在一個 8 x 8 的棋盤上,有一個白色車(rook)。也可能有空方塊,白色的象(bishop)和黑色的卒(pawn)。它們分別以字符 “R”,“.”,“B” 和 “p” 給出。大寫字符表示白棋,小寫字符表示黑棋。
車按國際象棋中的規則移動:它選擇四個基本方向中的一個(北,東,西和南),然後朝那個方向移動,直到它選擇停止、到達棋盤的邊緣或移動到同一方格來捕獲該方格上顏色相反的卒。

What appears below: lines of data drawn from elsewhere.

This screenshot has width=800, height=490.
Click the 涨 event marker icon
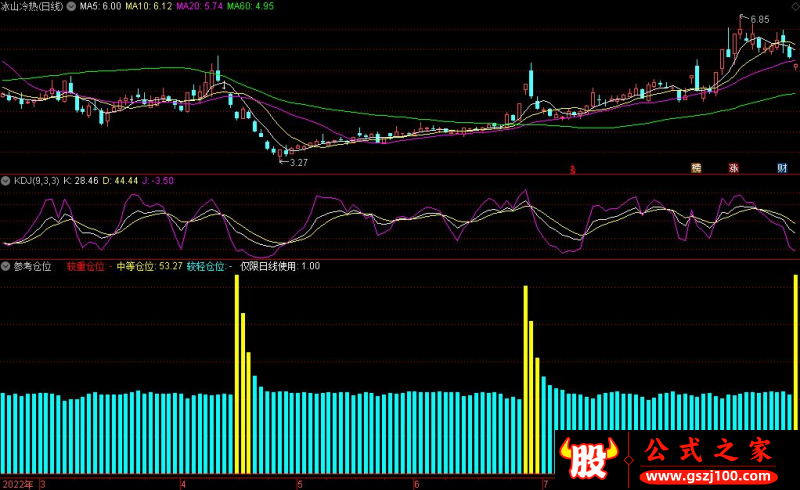pos(733,168)
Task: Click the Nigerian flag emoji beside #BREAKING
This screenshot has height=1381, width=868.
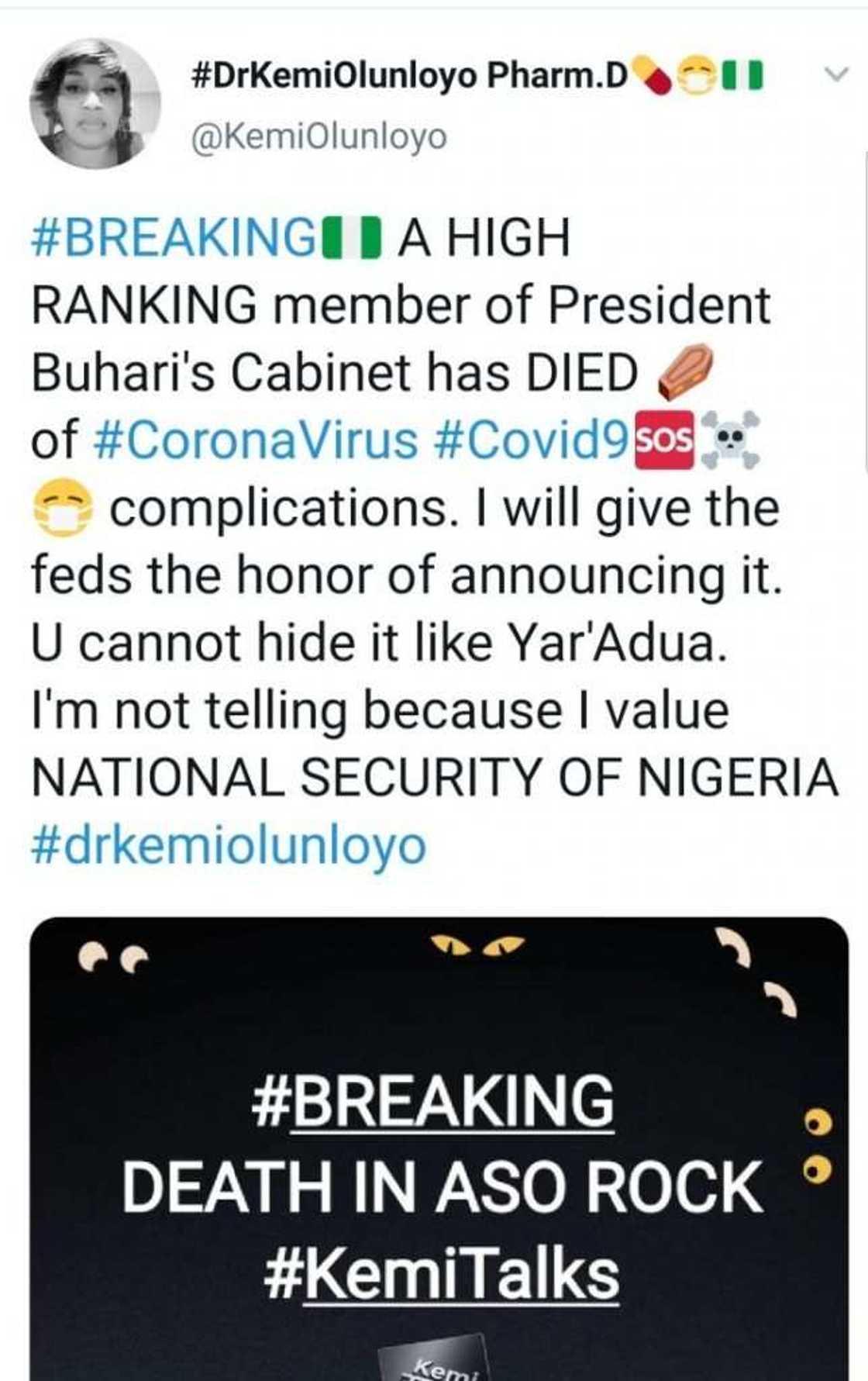Action: (x=350, y=239)
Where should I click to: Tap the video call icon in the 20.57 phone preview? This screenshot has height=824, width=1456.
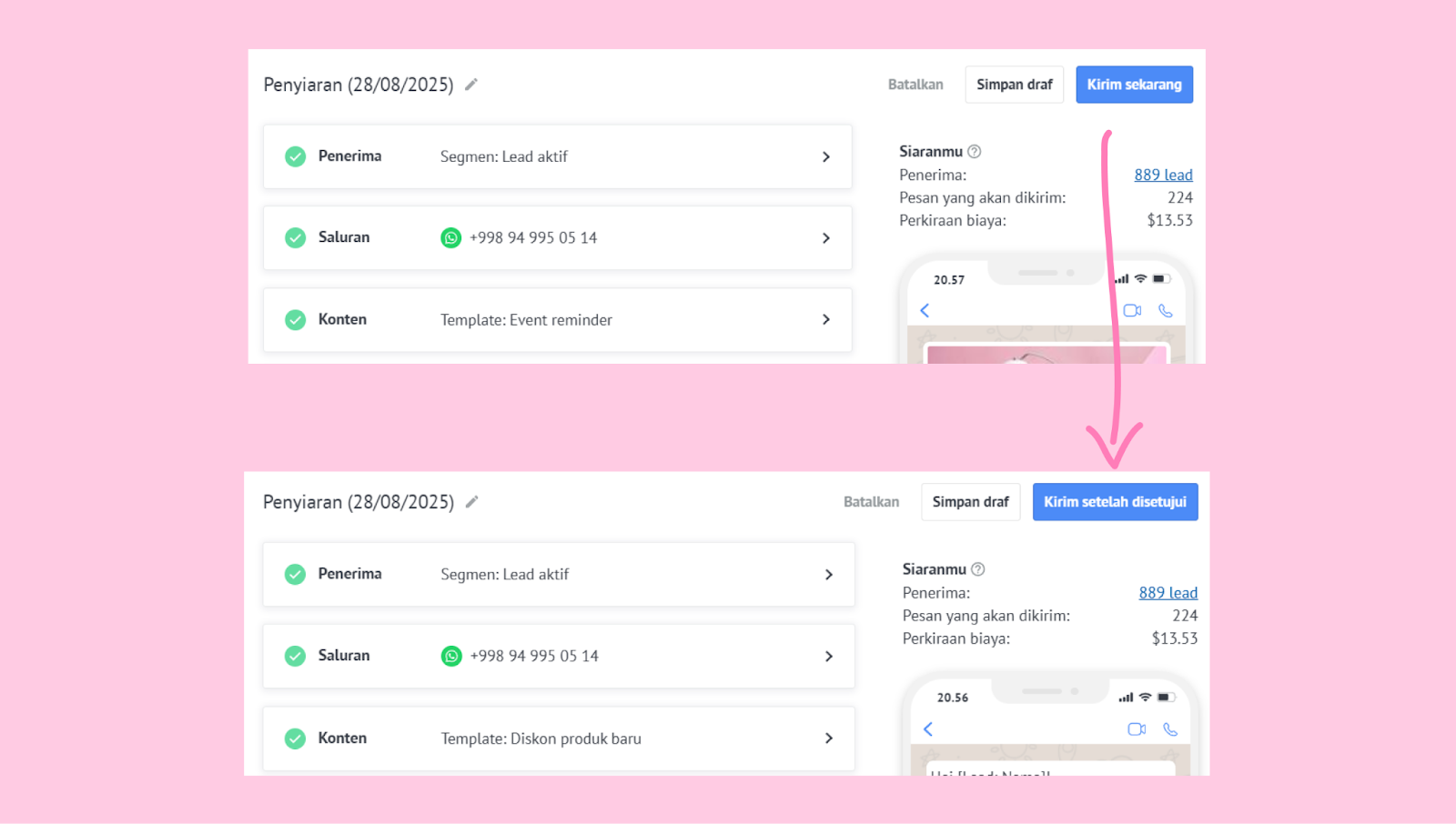[x=1132, y=310]
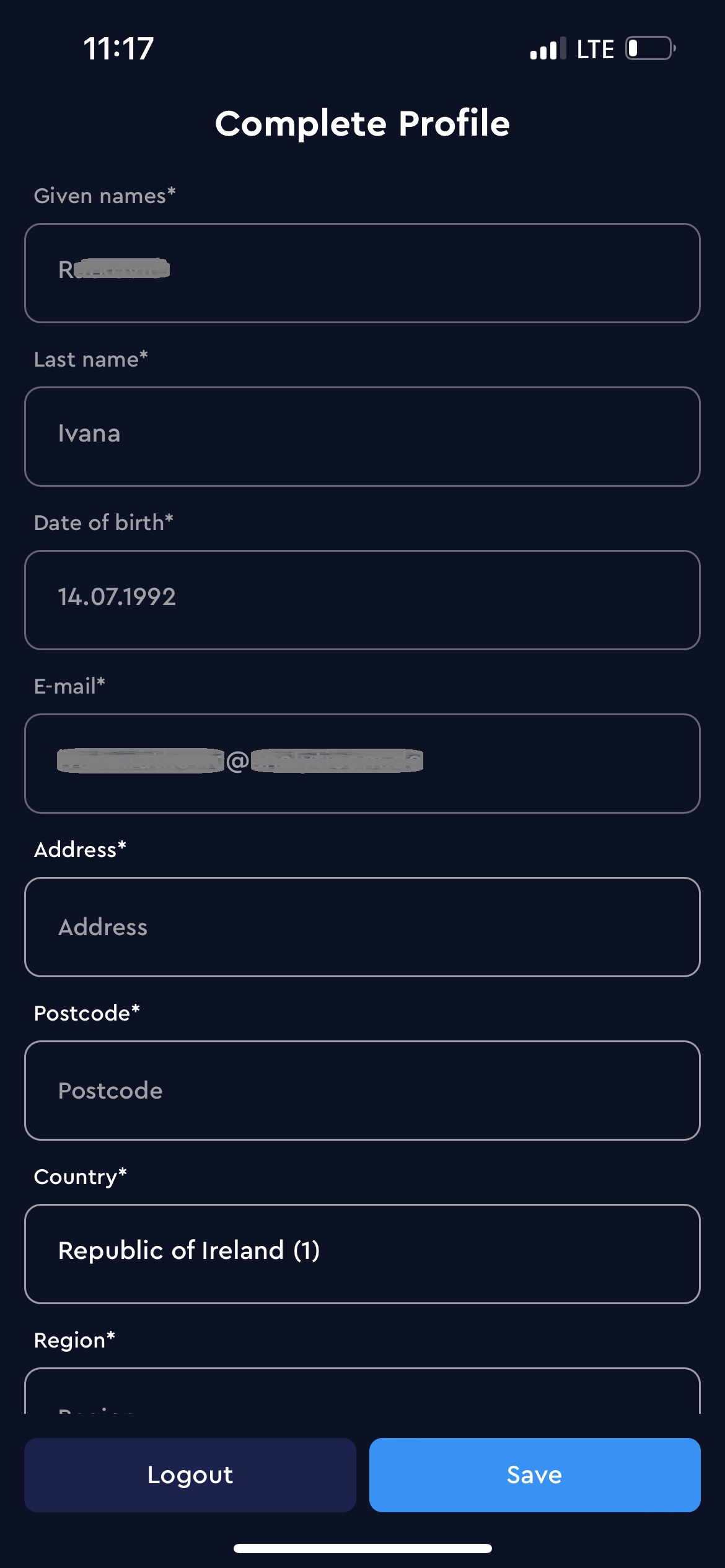The image size is (725, 1568).
Task: Open the Date of birth field 14.07.1992
Action: (362, 600)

另外,車不能與其他友方(白色)象進入同一個方格。
返回車能夠在一次移動中捕獲到的卒的數量。
示例 1:
輸入:[[".",".",".",".",".",".",".","."],[".",".",".","p",".",".",".","."],[".",".",".","R",".",".",".","p"],[".",".",".",".",".",".",".","."],[".",".",".",".",".",".",".","."],[".",".",".","p",".",".",".","."],[".",".",".",".",".",".",".","."],[".",".",".",".",".",".",".","."]] 輸出:3 解釋: 在本例中,車能夠捕獲所有的卒。
示例 2:
輸入:[[".",".",".",".",".",".",".","."],[".","p","p","p","p","p",".","."],[".","p","p","B","p","p",".","."],[".","p","B","R","B","p",".","."],[".","p","p","B","p","p",".","."],[".","p","p","p","p","p",".","."],[".",".",".",".",".",".",".","."],[".",".",".",".",".",".",".","."]] 輸出:0 解釋: 象阻止了車捕獲任何卒。
示例 3:
輸入:[[".",".",".",".",".",".",".","."],[".",".",".","p",".",".",".","."],[".",".",".","p",".",".",".","."],["p","p",".","R",".","p","B","."],[".",".",".",".",".",".",".","."],[".",".",".","B",".",".",".","."],[".",".",".","p",".",".",".","."],[".",".",".",".",".",".",".","."]] 輸出:3 解釋: 車可以捕獲位置 b5,d6 和 f5 的卒。
提示:
board.length == board[i].length == 8board[i][j]可以是'R','.','B'或'p'- 只有一個格子上存在
board[i][j] == 'R'
Code:
class Solution {
public int numRookCaptures(char[][] board) {
int x=0,y=0;
p:for (int i = 0; i < 8; i++) {
for (int j = 0; j < 8; j++) {
if (board[i][j]=='R'){
x=i;
y=j;
break p;
}
}
}
int res = 0;
//up
for (int i = y-1; i > -1; i--) {
if (board[x][i]=='B'){
break;
}else if (board[x][i]=='p'){
res++;
break;
}
}
//down
for (int i = y+1; i < 8; i++) {
if (board[x][i]=='B'){
break;
}else if (board[x][i]=='p'){
res++;
break;
}
}
//left
for (int i = x-1; i > -1; i--) {
if (board[i][y]=='B'){
break;
}else if (board[i][y]=='p'){
res++;
break;
}
}
//right
for (int i = x+1; i < 8; i++) {
if (board[i][y]=='B'){
break;
}else if (board[i][y]=='p'){
res++;
break;
}
}
return res;
}
}